# Exercise objective:
Please work out how many lines in the material below contain the string "Khalkedon", and answer with that number only.

------ Record excerpts ------

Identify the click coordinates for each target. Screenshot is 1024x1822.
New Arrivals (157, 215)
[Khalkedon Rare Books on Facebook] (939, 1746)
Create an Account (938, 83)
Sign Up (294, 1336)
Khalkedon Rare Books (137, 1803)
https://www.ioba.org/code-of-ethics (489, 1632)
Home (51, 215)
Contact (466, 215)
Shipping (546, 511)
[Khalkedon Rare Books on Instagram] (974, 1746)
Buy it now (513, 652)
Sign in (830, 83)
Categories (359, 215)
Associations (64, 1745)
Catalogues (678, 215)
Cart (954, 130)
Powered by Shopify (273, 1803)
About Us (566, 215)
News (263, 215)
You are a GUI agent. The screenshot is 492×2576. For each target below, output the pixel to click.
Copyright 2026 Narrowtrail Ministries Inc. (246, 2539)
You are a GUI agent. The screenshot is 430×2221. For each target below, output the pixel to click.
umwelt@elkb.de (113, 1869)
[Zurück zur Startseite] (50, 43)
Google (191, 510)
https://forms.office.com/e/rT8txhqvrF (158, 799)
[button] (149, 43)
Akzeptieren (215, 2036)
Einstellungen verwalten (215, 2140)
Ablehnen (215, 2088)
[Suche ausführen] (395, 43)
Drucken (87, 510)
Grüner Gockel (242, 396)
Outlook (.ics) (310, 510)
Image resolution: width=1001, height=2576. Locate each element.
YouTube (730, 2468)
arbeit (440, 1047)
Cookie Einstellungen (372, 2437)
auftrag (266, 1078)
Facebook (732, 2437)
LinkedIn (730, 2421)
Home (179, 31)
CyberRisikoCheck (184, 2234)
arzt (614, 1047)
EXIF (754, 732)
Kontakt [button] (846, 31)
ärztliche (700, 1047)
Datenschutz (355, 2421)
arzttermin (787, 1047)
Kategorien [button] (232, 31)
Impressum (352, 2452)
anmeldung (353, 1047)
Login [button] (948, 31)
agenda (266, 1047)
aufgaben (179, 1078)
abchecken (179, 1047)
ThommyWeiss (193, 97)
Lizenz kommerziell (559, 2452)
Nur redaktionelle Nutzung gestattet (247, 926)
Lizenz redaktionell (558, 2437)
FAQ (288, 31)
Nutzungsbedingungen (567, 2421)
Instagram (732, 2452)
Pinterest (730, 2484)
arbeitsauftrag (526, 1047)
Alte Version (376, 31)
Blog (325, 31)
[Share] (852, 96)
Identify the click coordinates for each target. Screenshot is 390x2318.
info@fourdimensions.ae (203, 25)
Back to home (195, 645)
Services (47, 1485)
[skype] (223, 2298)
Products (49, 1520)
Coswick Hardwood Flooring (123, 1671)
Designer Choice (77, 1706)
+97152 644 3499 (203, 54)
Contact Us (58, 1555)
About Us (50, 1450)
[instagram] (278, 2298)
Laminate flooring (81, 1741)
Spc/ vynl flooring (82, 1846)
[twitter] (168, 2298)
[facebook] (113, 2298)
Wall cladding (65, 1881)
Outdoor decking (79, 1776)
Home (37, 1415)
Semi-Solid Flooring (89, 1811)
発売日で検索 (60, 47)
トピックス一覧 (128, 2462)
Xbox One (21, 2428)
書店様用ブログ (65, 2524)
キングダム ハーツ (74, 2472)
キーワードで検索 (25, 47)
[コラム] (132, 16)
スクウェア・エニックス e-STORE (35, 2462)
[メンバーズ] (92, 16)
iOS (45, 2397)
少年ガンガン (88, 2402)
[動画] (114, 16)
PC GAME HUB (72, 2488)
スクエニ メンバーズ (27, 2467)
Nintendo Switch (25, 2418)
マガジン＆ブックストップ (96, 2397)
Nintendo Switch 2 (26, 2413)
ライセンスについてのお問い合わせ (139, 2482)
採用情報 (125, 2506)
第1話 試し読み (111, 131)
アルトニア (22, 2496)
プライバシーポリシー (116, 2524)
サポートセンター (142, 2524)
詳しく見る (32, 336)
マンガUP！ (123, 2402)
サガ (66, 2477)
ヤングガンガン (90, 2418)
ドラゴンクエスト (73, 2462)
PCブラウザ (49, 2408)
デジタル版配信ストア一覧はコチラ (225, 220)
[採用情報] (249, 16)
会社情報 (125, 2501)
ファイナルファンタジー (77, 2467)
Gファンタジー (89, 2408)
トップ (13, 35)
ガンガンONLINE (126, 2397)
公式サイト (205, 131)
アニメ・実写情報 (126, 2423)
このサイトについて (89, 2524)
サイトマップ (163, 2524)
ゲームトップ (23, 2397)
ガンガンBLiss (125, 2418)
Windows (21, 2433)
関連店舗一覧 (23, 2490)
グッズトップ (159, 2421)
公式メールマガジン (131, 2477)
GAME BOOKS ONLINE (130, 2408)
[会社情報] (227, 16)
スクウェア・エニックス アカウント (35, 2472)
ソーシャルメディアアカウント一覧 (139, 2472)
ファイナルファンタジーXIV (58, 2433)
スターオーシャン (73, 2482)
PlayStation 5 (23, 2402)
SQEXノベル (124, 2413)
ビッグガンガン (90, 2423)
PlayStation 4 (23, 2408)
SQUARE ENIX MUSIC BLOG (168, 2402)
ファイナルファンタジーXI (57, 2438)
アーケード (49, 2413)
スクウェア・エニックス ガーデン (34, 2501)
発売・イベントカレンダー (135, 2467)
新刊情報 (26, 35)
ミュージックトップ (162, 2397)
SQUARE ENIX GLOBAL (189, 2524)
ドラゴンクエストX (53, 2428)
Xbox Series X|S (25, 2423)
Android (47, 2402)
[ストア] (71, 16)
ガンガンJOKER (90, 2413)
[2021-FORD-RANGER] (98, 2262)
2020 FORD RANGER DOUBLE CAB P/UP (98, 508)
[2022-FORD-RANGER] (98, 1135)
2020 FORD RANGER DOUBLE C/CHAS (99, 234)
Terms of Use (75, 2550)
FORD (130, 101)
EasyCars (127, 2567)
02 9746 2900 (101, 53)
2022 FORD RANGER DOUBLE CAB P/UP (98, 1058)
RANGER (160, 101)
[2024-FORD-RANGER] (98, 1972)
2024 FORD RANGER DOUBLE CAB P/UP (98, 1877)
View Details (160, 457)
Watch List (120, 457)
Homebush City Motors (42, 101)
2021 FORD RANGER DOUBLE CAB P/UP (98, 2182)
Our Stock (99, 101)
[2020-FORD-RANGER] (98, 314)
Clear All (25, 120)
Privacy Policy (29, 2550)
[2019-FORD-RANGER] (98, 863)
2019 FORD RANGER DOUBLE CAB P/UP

------

# Response to the exercise:
3